● **Items from a data source**:
========================================================================

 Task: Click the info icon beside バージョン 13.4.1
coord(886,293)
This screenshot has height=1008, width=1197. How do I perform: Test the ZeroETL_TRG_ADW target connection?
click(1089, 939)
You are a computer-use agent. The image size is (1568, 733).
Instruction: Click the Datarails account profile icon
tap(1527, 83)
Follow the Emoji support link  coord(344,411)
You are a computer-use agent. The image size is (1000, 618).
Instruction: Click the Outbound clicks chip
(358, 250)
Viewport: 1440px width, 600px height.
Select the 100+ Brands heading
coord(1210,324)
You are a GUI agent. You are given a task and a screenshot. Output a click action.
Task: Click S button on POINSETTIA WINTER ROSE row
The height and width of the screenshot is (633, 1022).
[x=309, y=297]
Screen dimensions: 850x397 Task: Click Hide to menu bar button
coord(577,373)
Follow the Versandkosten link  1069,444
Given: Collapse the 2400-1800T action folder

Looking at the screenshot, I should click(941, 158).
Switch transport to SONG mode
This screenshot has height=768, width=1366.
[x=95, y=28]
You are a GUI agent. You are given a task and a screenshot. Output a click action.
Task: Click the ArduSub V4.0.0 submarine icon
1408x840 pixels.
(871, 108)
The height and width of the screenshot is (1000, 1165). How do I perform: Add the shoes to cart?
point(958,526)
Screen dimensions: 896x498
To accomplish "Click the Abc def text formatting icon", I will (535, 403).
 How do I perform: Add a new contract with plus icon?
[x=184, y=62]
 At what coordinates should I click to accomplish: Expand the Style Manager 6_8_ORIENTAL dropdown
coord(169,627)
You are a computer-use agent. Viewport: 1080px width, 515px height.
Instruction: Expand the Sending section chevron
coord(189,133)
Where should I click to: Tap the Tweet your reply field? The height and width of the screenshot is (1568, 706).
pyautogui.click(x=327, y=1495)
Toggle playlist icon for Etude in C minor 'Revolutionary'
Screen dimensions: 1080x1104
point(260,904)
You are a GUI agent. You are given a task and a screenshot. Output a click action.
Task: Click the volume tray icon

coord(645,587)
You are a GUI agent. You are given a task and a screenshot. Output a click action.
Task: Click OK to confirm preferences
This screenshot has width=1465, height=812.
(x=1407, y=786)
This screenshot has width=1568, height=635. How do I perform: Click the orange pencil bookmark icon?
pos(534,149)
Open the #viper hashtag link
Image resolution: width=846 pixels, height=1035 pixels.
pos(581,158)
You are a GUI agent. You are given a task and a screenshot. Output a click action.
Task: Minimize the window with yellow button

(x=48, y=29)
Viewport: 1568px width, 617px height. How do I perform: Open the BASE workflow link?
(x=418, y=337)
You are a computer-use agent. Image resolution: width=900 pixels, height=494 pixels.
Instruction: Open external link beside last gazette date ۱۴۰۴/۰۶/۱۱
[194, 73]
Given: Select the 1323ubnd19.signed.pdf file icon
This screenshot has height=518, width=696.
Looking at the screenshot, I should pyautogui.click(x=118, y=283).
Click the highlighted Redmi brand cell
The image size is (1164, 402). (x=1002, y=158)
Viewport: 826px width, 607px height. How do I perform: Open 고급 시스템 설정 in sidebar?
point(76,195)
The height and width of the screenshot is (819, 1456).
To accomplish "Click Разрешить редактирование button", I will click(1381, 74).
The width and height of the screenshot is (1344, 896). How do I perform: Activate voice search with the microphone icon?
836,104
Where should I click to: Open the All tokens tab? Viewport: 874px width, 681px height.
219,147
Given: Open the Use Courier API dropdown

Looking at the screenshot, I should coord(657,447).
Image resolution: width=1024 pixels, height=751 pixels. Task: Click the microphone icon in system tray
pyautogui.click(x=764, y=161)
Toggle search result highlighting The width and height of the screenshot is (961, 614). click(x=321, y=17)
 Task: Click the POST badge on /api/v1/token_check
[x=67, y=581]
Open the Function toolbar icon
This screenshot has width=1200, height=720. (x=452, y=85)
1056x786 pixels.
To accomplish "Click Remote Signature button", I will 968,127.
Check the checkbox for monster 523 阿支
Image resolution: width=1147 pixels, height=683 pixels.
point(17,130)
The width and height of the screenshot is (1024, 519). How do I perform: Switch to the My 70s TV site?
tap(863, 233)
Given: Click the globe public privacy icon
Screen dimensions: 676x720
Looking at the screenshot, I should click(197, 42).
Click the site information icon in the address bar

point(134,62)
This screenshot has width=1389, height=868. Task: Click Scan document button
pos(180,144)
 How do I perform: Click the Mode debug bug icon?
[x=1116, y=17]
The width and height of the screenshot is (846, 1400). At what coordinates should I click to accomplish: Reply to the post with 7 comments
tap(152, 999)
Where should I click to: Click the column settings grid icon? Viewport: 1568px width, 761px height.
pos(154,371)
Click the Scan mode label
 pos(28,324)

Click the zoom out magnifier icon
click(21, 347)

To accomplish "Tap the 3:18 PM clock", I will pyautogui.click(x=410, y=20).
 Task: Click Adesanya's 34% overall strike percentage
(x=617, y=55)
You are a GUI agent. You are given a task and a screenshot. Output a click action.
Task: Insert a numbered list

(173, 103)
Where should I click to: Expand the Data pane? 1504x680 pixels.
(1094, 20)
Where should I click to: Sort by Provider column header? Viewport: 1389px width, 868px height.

========================================================================

● **DESCRIPTION OF THE TASK**: Scale the rows from the start of the rows up to and including the line with "Follow the Emoji", and give only those lines again, requests included. Multiply every coordinate in the answers by 2.25 and round to whole numbers, halves up, leaving the numbers in the requests and their format samples unchanged.

● **WORKED SOLUTION**:
 Task: Click the info icon beside バージョン 13.4.1
coord(1994,659)
This screenshot has height=1008, width=1197. How do I perform: Test the ZeroETL_TRG_ADW target connection?
click(2450, 2113)
You are a computer-use agent. The image size is (1568, 733).
Instruction: Click the Datarails account profile icon
tap(3436, 187)
Follow the Emoji support link  coord(774,925)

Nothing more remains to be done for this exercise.